Dalam
posting yang lalu, kita telah melihat bagaimana gambaran umum, latar
belakang, dan pelaksanaan Konsili Vatikan II. Dalam tulisan ini, kita
akan menelaah seputar hasil-hasil Konsili Vatikan II. Konsili Vatikan
II merupakan salah satu TONGGAK SEJARAH yang menandakan sebuah era
baru dalam kehidupan Gereja Katolik. Di samping itu, Konsili Vatikan
Ii ternyata juga menjadi PEDOMAN ARAH bagi pengembangan pemikiran,
gerakan, tindakan pembaruan, peremajaan, dan pemantapan ajaran yang
sangat bermanfaat. Di atas landasan ajaran yang dikemukakan oleh
Konsili Vatikan II, dibangunlah keterbukaan, dialog, komunikasi, dan
kerjasama dengan semua golongan, aliran, dan kelompok masyarakat. Ini
semua dimungkinkan karena hasil-hasil keputusan yang dikeluarkan oleh
para Bapa Konsili.
Hasil-hasil
Konsili Vatikan II
Selama
pelaksanaannya dari tahun 1962-1965, Konsili Vatikan II menghasilkan
16 dokumen, terdiri dari 4 Konstitusi, 9 Dekrit, dan 3 Deklarasi
sebagai berikut:
Empat
konstitusi yang dikeluarkan oleh Konsili Vatikan II terdiri dari
Lumen
Gentium,
Sacrosanctum
Concillium,
Gaudium
et Spes,
dan Dei
Verbum
Lumen
Gentium
memberikan pemahaman dasar tentang Gereja. Gereja adalah sakramen
keselamatan, tanda serta penghasil persatuan dan persaudaraan kasih.

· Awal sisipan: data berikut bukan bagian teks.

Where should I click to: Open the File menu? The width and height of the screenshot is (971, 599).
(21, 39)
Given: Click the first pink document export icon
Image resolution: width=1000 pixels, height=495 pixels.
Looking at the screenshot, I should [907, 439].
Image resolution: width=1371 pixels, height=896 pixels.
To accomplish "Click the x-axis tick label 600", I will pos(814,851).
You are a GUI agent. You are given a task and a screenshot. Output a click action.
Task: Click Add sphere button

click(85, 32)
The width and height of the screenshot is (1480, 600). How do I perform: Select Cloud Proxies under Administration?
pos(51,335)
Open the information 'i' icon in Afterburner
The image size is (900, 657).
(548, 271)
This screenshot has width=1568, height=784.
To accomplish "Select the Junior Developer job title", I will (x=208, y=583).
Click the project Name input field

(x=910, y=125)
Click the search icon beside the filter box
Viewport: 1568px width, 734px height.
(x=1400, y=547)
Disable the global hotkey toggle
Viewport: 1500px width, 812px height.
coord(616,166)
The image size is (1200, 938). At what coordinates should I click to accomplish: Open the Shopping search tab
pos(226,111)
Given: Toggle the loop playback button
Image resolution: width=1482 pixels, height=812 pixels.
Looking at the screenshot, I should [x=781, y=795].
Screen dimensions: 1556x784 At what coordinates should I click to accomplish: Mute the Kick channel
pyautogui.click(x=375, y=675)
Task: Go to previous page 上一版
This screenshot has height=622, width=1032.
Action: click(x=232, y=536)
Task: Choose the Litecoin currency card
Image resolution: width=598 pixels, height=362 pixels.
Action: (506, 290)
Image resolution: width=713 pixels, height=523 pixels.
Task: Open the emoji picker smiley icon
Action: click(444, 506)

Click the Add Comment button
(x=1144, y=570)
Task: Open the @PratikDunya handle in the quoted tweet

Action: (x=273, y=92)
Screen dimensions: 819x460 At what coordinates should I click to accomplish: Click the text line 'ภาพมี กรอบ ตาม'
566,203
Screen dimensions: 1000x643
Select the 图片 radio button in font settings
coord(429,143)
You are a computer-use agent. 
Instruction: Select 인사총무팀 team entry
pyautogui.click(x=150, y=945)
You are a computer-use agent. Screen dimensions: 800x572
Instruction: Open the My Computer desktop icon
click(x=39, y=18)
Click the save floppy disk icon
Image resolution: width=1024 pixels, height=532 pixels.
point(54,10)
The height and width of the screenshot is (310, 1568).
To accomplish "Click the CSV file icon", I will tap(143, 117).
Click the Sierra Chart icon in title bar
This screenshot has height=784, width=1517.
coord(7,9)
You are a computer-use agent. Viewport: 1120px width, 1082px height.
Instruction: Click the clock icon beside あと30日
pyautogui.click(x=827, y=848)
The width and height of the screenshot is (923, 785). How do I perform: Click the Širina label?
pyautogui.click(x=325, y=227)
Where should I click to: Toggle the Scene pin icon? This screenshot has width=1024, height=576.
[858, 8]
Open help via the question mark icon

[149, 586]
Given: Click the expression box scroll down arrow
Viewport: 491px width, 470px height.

Tanda ini ditegakkan di tengah-tengah umat manusia yang sudah lebih
dulu bersatu karena berbagai alasan. Di tengah umat manusia, Gereja
dihimpun oleh Roh Kudus dalam cinta kasih Kristus menjadi satu umat.
Persekutuan umat tersebut berkelana menuju asal mula dan akhir
tujuan segala sesuatu yaitu Bapa. Dalam hakikat mengenai Gereja itu,
dipaparkan hak dan kewajiban setiap anggota umat beriman sesuai
dengan anugerah, rahmat, dan tugas pelayanannya.
Gaudium
et Spes
menyatakan bahwa Gereja berada di tengah dunia meskipun bukan dari
dunia. Keberadaan di tengah dunia ini menyadarkan Gereja akan tugas
dan tanggung jawabnya terhadap dunia dan umat manusia dengan segala
persoalan, tantangan, dan hambatan yang dihadapi. Gereja diajak untuk
memberikan sumbangan dalam rangka pembangunan dan peningkatan mutu
hidup manusia berdasarkan nilai martabat pribadi dan masyarakat, baik
dalam bidang kehidupan budaya, sosial, ekonomi, dan politik sebagai
upaya mewujudkan perdamaian dan persaudaraan sejati umat manusia.
Sacrosanctum
Concillium
mengulas suatu sarana kehidupan iman dalam bentuk perayaan resmi yang
disebut liturgi. Dipaparkan mengenai hakekat, maksud, tujuan, sarana
dan cara untuk memantapkan sarana tersebut. Diulas pula mengenai
usul-usul penyederhanaan, pembaruan, pengayaan, penyesuaian dan
penyerapan budaya setempat dalam kegiatan liturgi Gereja.
Dei
Verbum
mengemukakan bagaimana sumber-sumber ilahi digunakan sebagai
inspirasi bagi Gereja untuk memahami diri, melaksanakan tugas,
mengelola tata kehidupan, dan menjalankan seluk beluk perikehidupan.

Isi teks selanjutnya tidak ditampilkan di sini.